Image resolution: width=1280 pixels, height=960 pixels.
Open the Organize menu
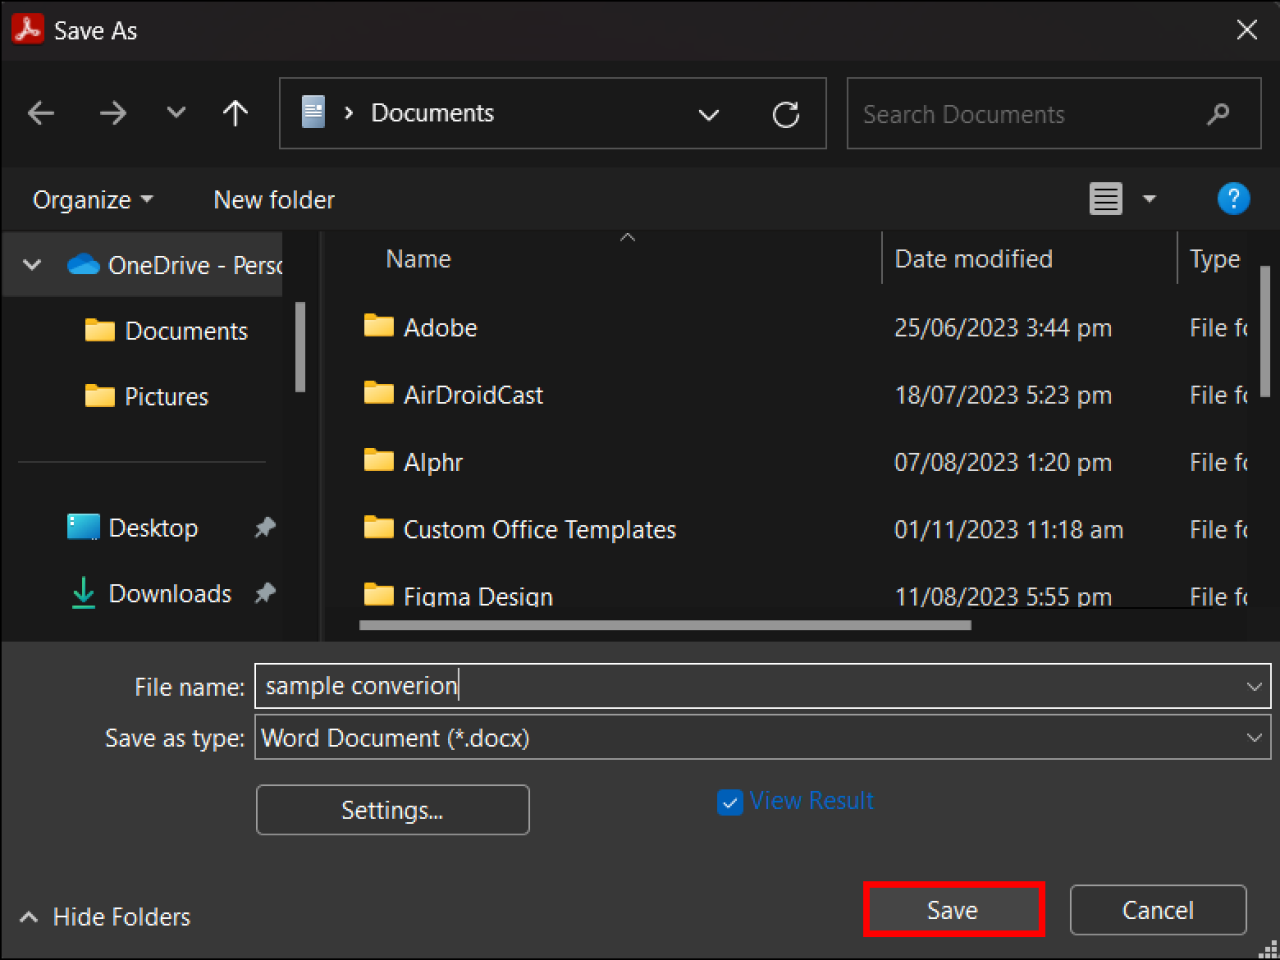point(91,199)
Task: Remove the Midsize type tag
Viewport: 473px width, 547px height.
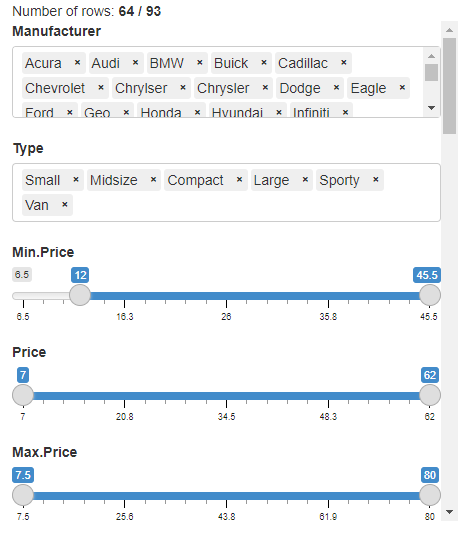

+--

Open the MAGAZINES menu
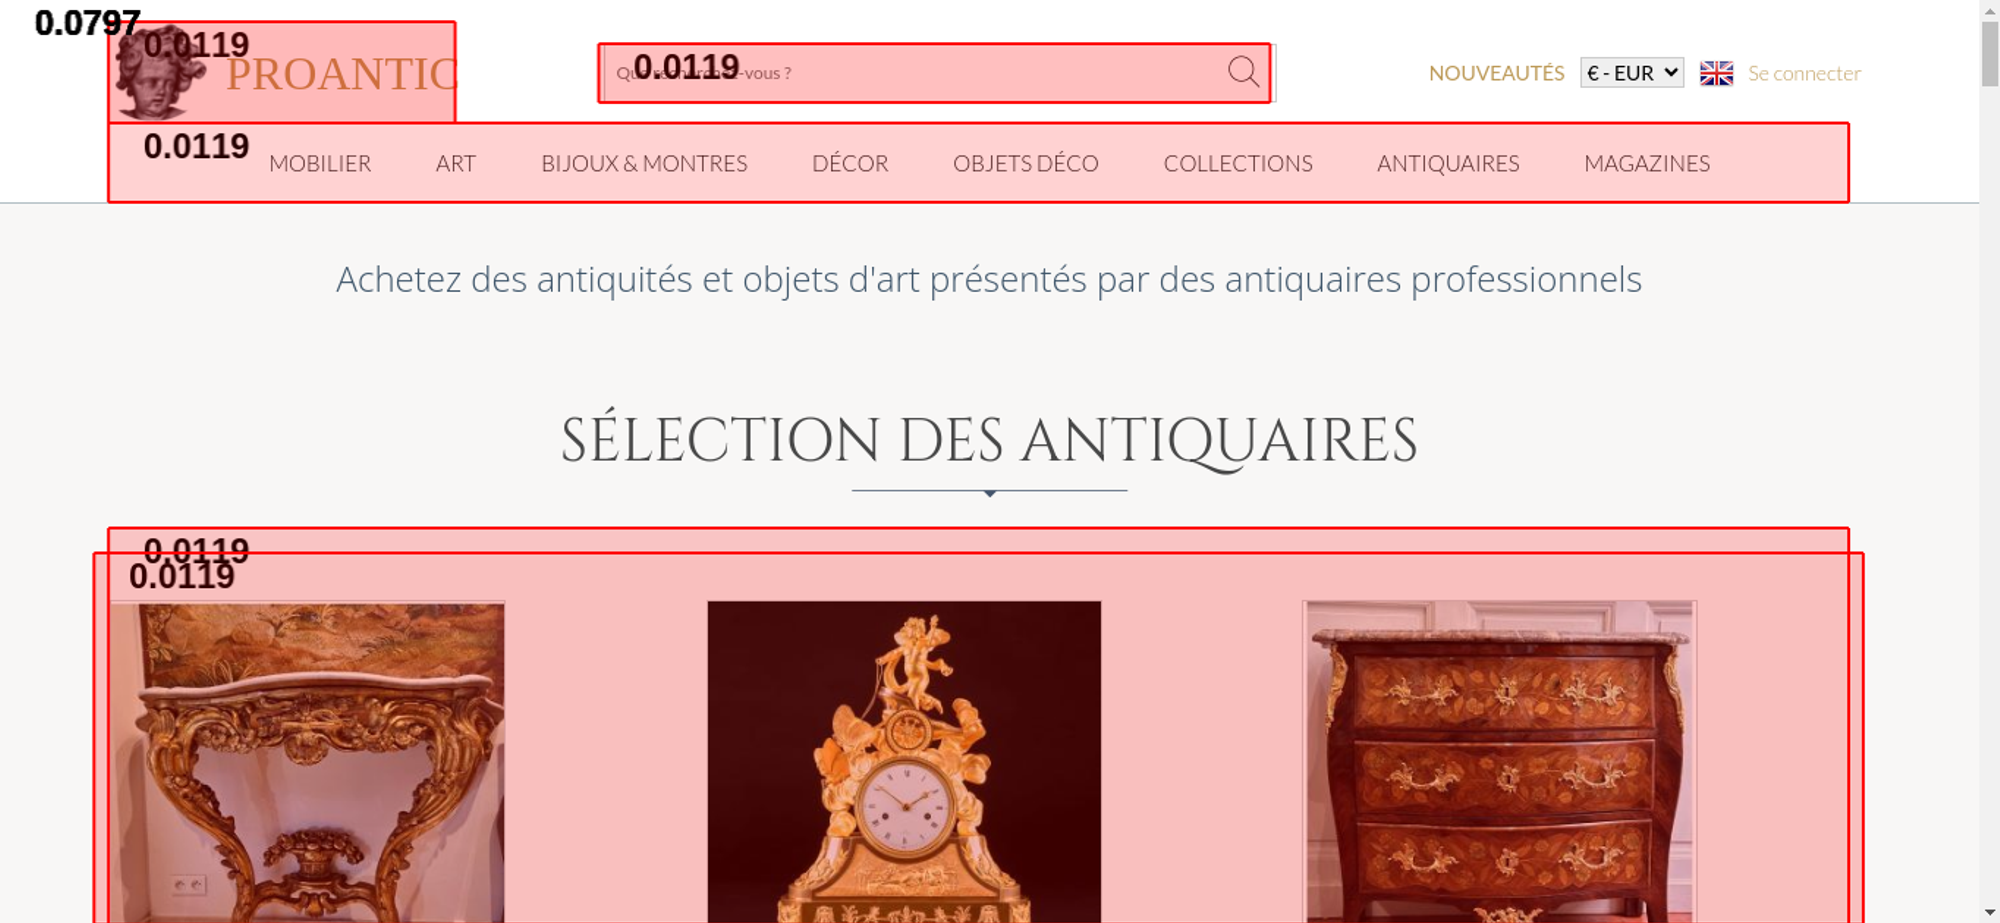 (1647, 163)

+--

> _Goal_: Can you write out everything from the line containing "Image resolution: width=1280" down to the line containing "Viewport: 473px width, 547px height.", both of those lines included, copying each one word for word and leaving the pictures out?

> _Completed task_:
Image resolution: width=1280 pixels, height=960 pixels.
Open the Organize menu
point(91,199)
Task: Remove the Midsize type tag
Viewport: 473px width, 547px height.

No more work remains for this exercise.